Rockport Marine‘s restoration of “Adventuress”, an 83 foot William Fife designed yacht built in Scotland, 1924.
“Most of the visuals you see on the screen in this video are the work of Alison Langley. Her video and stills are breathtaking. We’ve been lucky to get to work with her on this project.” Steve Stone, Off Center Harbor
I was hired by Rockport Marine to photograph the full restoration of Adventuress in early Spring of 2010. At that time, I was also finishing the project of photographing the three year restoration of Trade Wind, a 1938 Alden motor sailer, for her owners Michael and Marcy Brenner. I love making images of boat building and had started this as a personal project in 2006, so I had a rhythm going, to say the least, and it certainly helped that the crew at Rockport Marine were used to me sticking my camera in their business on a regular basis.
Around this time, I had also started shooting video for clients, using a Sony HD camcorder on the water, and then quickly turning to my DSLR Canon 5DII for a more superior quality and creativeness. Attending a Final Cut Pro editing course from instructor Chi Ho Lee at the Maine Media Workshops, I had learned enough to begin my journey of cinema graphic storytelling and a new world opened to me. I was hooked.
As many of you know, the cinema quality of video that comes from the high end DSLR cameras is amazing. I started to play with lenses, selective focus, and focus pulling. I learned a great deal from working with local talented filmmakers such as David Berez, and Geoff Parker, and I took inspiration from the footage Amory Ross was making for Puma Ocean Racing. I practiced and honed my skills at hand held versus tripod shooting. I purchased extra attachments for the 5DII, which enabled me to fine tune the focus pulling, changing the focus for example, from the boat builder’s hands to a detail in the hatch he was building. All the while, the crew at Rockport Marine had the patience to let me into their world of boat building.
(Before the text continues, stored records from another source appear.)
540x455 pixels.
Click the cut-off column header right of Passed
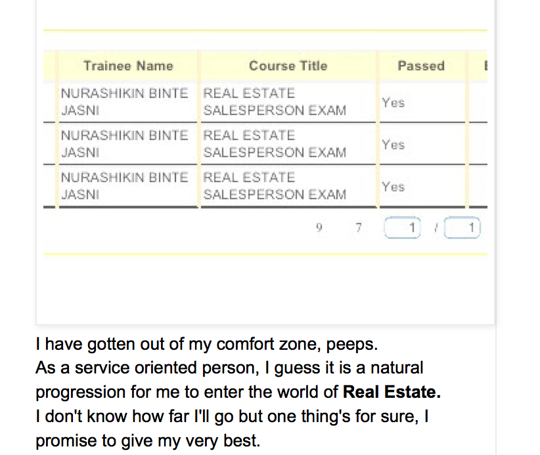485,66
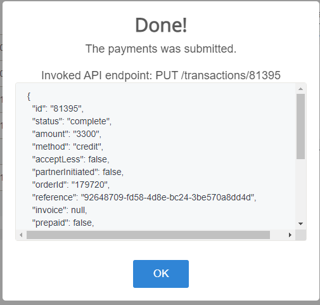This screenshot has height=305, width=320.
Task: Click the scroll up arrow in JSON box
Action: tap(301, 89)
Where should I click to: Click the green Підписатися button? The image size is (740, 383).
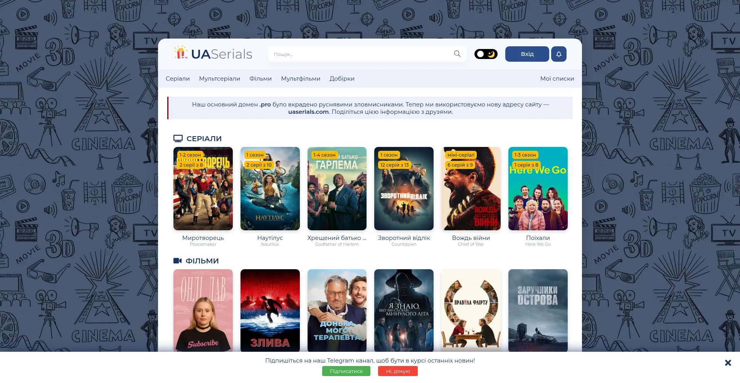click(x=346, y=371)
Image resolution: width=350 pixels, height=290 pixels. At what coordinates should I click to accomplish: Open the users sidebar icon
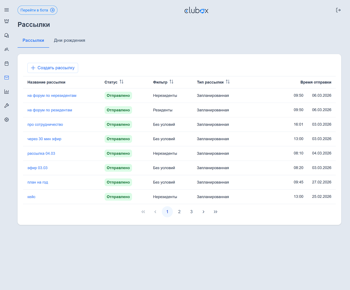pos(7,50)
Then it got even better. Steve Stone came on the wooden boat scene with OffCenterHarbor.com, a subscription-based web site that delivers informational stories about boating, wooden boats and the lifestyle it embodies. I was an instant fan of their site and signed up immediately. Little did I realize then that I would soon have the fortune of collaborating with Steve. Taylor Allen had hired us independently but in the Spring of 2012, he asked us to combine efforts on a 3-part video Steve was producing for them.
Steve is a gifted storyteller with a passion for making films about wooden boats. With his relaxed disposition and keen interest, he was able to interview the people of Rockport Marine in a way that would draw out the very best. As Steve worked with his hand held camcorder, I worked with the DSLR, and together we combined talents that made for a rich product.
A special thanks goes to my studio manager, Jane Kurko, for filling in the gaps as a second shooter during the process. It was a relief to know that as I concentrated on the video, she was catching some great still shots to add to the mix. Her creative eye and dedication has been a great asset to the project and to Langley Photography.
Another word of recognition goes to Kevin Ross of Off Center Harbor. Kevin’s editing skills are amazing. He sorted through hours and hours of footage to put together three videos that are themselves, each a work of art.
Lastly, without Rockport Marine’s yard manager, Maria Simpson, Steve and I could not have produced such rich content. Thank you Maria for making it all possible.
What you see in these three videos tells the story of a unique boatyard; filled with the finest artisans and workers that one can find in the boat building business. Rockport Marine is a family. I’m proud to have been let into their world to help tell their story.